Mary Wollstonecraft 1759-1797

George Washington 1732-1799


The Writings of George Washington From the Original Manuscript Sources: Volume 12, 1745-1799


“The disposition for these detachments is as follows — Morgans corps, to gain the enemy’s right flank; Maxwells brigade to hang on their left. Brigadier Genl. Scott is now marching with a very respectable detachment destined to gall the enemys left flank and rear.”

In this context it is used to mean to harass with the intent to cause injury.



From A Vindication of the Rights of Woman. 1792

It moves my gall to hear a preacher descanting on dress and needle-work; and still more, to hear him address the British fair, the fairest of the fair, as if they had only feelings.
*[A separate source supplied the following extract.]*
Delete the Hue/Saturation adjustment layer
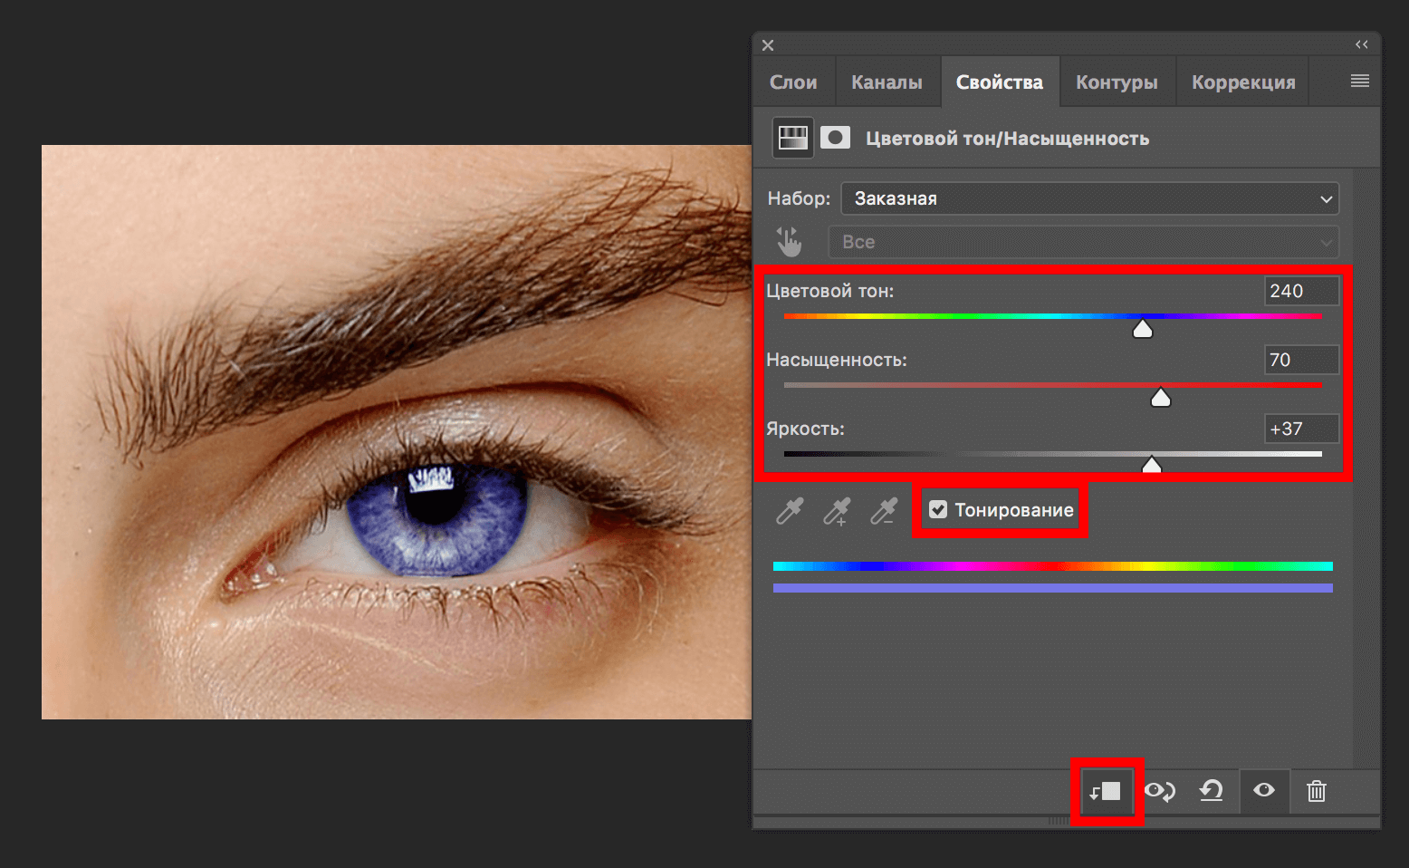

In this context it is used to mean a feeling of exasperation


Walt Whitman 1819 – 1892

From Leaves of Grass 1855

“And remember perfectly well his revolving eyes and his awkwardness,
And remember putting plasters on the galls of his neck and ankles;
He staid with me a week before he was recuperated and passed north,
I had him sit next me at table….my firelock leaned in the corner.”

 Edga Rice Burroughs 1918

“Durn ye!” he cried. “I’ll lam ye! Get offen here. I knows ye. Yer one o’ that gang o’ bums that come here last night, an’ now you got the gall to come back beggin’ for food, eh? I’ll lam ye!” and he raised the gun to his shoulder.”